The article would be incomplete without a clear contraindication list. Patients who fall into one of the categories below should not pursue abdominoplasty — in Turkey, in the UK private system, or anywhere else. Bringing this up here, before the enquiry form, is a deliberate choice: we lose the inappropriate cohort gracefully and build trust with the appropriate one. The contraindication list for abdominoplasty is more involved than for most cosmetic procedures because the surgical risk profile (VTE, wound healing, seroma, abdominal-wall integrity) is materially elevated by patient factors.
Abdominoplasty on high-BMI patients carries materially elevated VTE, wound-healing, seroma, and revision risk. Most reputable UK private plastic surgeons decline elective abdominoplasty above BMI 32 without prior weight optimisation. ATDERA Care Network applies the same threshold. Weight optimisation is the clinical first step, not a soft preference. Post-MWL candidates whose weight is stable below BMI 32 are in a different category — they are the post-bariatric cohort, not the high-BMI cohort.
Nicotine impairs wound healing and skin-flap viability — abdominoplasty creates a long horizontal incision with substantial flap elevation, and the flap viability is sensitive to perfusion compromise.

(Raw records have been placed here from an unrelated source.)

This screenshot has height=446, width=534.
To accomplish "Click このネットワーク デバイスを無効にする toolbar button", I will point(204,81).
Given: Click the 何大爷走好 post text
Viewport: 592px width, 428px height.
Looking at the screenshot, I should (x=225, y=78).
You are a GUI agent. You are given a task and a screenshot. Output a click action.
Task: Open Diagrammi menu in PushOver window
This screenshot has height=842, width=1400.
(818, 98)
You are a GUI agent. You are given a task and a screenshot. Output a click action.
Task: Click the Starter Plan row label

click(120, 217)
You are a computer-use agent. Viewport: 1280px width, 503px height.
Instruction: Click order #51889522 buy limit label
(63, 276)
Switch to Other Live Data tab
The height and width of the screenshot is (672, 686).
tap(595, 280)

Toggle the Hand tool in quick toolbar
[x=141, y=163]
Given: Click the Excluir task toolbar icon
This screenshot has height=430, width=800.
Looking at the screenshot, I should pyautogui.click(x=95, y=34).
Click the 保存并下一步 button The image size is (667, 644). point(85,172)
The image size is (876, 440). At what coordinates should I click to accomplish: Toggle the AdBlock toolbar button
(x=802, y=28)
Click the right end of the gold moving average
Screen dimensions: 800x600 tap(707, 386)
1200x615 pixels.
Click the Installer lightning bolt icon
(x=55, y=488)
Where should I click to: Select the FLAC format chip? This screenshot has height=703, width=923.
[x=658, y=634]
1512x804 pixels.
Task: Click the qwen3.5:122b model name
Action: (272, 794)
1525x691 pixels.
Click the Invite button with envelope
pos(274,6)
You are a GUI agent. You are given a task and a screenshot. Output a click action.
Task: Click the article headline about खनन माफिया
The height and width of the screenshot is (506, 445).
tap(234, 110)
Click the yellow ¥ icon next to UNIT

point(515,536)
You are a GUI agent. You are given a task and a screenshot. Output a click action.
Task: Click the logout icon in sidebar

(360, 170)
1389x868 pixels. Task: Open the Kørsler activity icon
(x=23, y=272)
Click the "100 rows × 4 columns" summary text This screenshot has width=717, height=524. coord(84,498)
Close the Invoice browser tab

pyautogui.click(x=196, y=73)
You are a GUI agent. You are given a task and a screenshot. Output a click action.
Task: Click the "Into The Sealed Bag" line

Patients must stop smoking, including nicotine replacement and vaping, at least 6 weeks before and 6 weeks after surgery. This is a clinical scheduling requirement; the surgical risk is not negotiable.
Pregnancy disrupts the surgical result of abdominoplasty — the abdominal wall stretches dramatically during pregnancy, and a post-pregnancy abdomen looks materially different from a pre-pregnancy abdomen. Patients should complete their family before elective abdominoplasty where possible. Where an unplanned pregnancy occurs after abdominoplasty, the procedure does not preclude pregnancy, but the result will be disrupted.
Untreated hernia (without surgical plan), undiagnosed intra-abdominal mass, active inflammatory bowel disease, or unresolved abdominal pain require general-surgery clearance before any elective abdominoplasty. Where the patient has known hernia, the abdominoplasty pathway and hernia repair are coordinated as a single combined procedure where clinically appropriate.
Active skin infection — including unresolved intertrigo in post-MWL candidates — must be treated and resolved before elective abdominoplasty. Operating into an actively infected field raises post-operative complication risk dramatically.
Elective surgery during an active depressive episode or in the immediate aftermath of a major life event (post-divorce, post-bereavement, post-redundancy) is associated with poorer satisfaction outcomes regardless of the technical surgical result. NICE psychological-readiness analogues apply.
The abdominoplasty scar is permanent and substantial — hip-to-hip in standard cases, longer plus a vertical component in fleur-de-lis. Recovery is materially longer than other plastic surgery procedures (drains for 1 to 2 weeks, no upper-body lifting for 6 weeks, full recovery 3 months, scar maturation 12 to 18 months). Informed consent must include the scar trade-off and the recovery timeline; patients with expectations beyond what the technique can deliver should have the gap closed in consultation, not after the procedure.
Post-massive-weight-loss panniculectomy candidates who have unresolved eating-disorder behaviour, weight instability, or active bariatric-team concerns about psychological readiness require clearance from the bariatric / psychological team before any elective panniculectomy. The bariatric pathway clears the underlying psychology first, then revisits panniculectomy as a separate clinical decision.
Patients seeking abdominoplasty bundled with concurrent breast augmentation and liposuction as a single 'mommy makeover package' are asked to receive separate informed consent for each procedure. Multi-procedure stacking is sometimes clinically appropriate (additive theatre time, shared recovery) but the VTE, wound-healing, and theatre-time risk profile is additive. The ATDERA Care Network approaches multi-procedure cases per-procedure, with separate consent and timing review rather than as bundled marketing.